Being a reaper wasn't quite the same as being a human. She didn't know what it was like to like her own body, but she'd grown accustomed to the discomfort. Now she wore her skin a little lighter, a little looser, like maybe one day she would simply crawl out of it. Everything seemed an inch too low and a bit too hazy even with the glasses. Grell kept knicking herself on furniture and knocking over dishware after misjudging their distances or expecting them to vanish into mist. Despite these obstacles, she slowly began to acclimate as she always did to the slight wrongness of the world around her.

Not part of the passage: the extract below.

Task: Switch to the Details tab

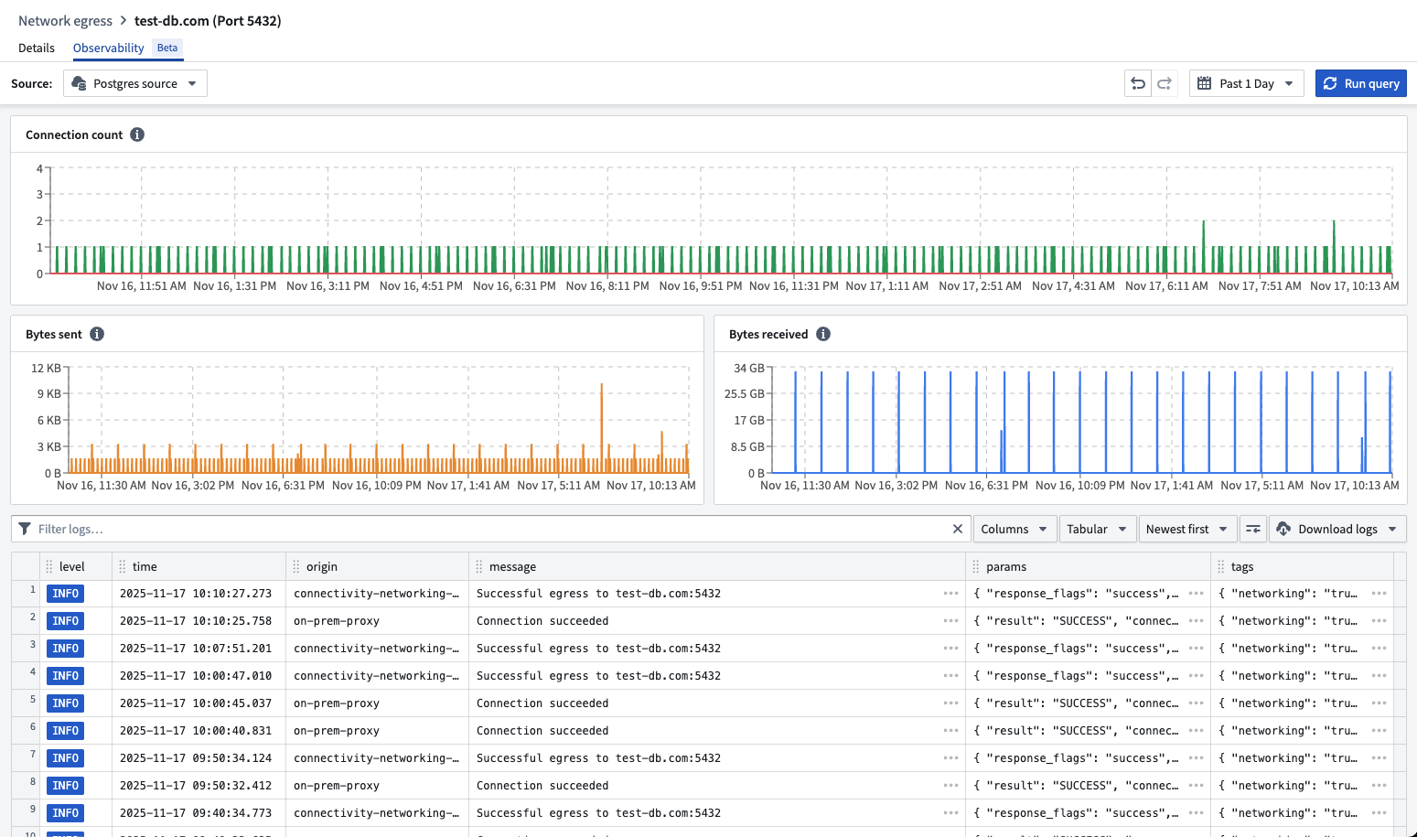Action: [x=37, y=48]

Her attendant's name was Joan, and aside from a few questions toward her, Grell spent much of the first few days in her room, reading the handbook and adjusting to the fact that she was dead. No. Grell Sutcliff was dead. She'd killed him herself. Even though her body was the same, nobody knew her as anything but a name. She didn't have to be Grell Sutcliff: son, husband, father. All the rules were notably unisex, and nothing said she had to be a man. Having the gall to kill herself gave her the gall to suppose she could be whatever the hell she wanted, now. Even Joan, though she seemed confused, agreed that there wasn't anything a man could do that a woman couldn't. 

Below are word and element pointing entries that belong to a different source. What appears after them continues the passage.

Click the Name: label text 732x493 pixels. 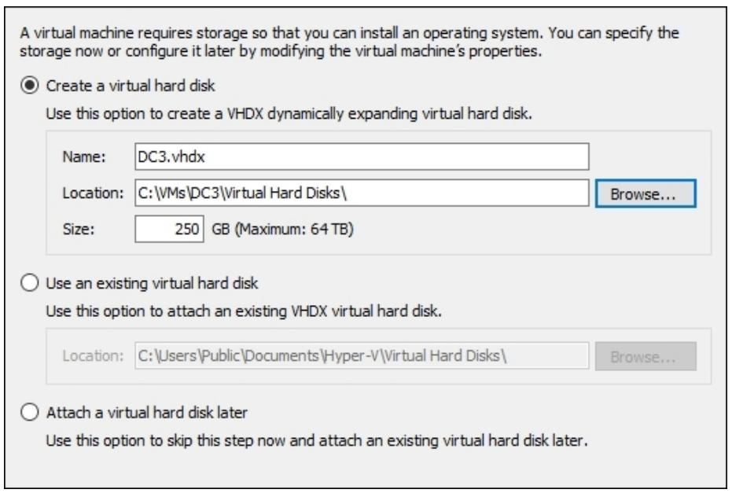(x=84, y=157)
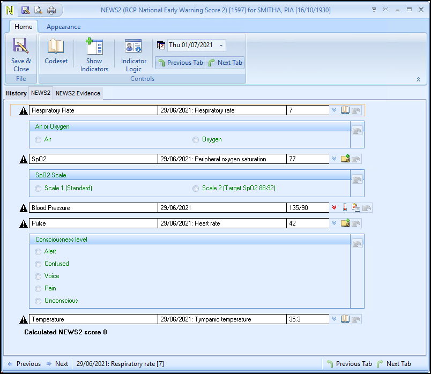Collapse the ribbon using double-chevron
Viewport: 431px width, 374px height.
click(418, 79)
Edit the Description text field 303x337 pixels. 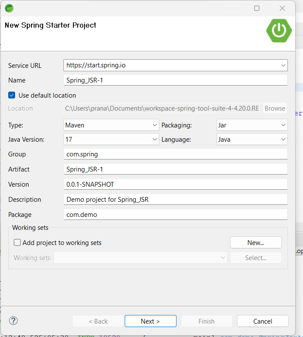(x=175, y=200)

She finally left her room to join the other newcomers with a smile on her face, and didn't even mind the oddly cut, ill-fitting suit she'd been given. Everyone wore them, including the women. Grell saw her man around, but she never caught his name despite that he would sometimes sit with her out on the lawn, or at the tables, for just a few minutes here and there. She assumed he worked as a greeter of sorts, as there was always a few old people gone, a few new people come. Despite what he said about needing new employees, Grell thought there was a sad abundance of them from around the world.

And _that_ , she learned, was almost always the topic of choice: "How did you get here?"

Some were happy to share, and overshare, while others were more reticent. Grell fell into that latter category, even moreso as she listened with sympathetic ear to abuses and crimes brought down on these poor people. She didn't feel she had any right to kill herself after hearing how one woman spent her life under her father, or how a man thought demons crawled in walls and just wanted to get away, or other stories of grey thoughts and grey days that never went away. Her life had been good, for the most part. She'd never felt she belonged, but was that really enough to throw away her life?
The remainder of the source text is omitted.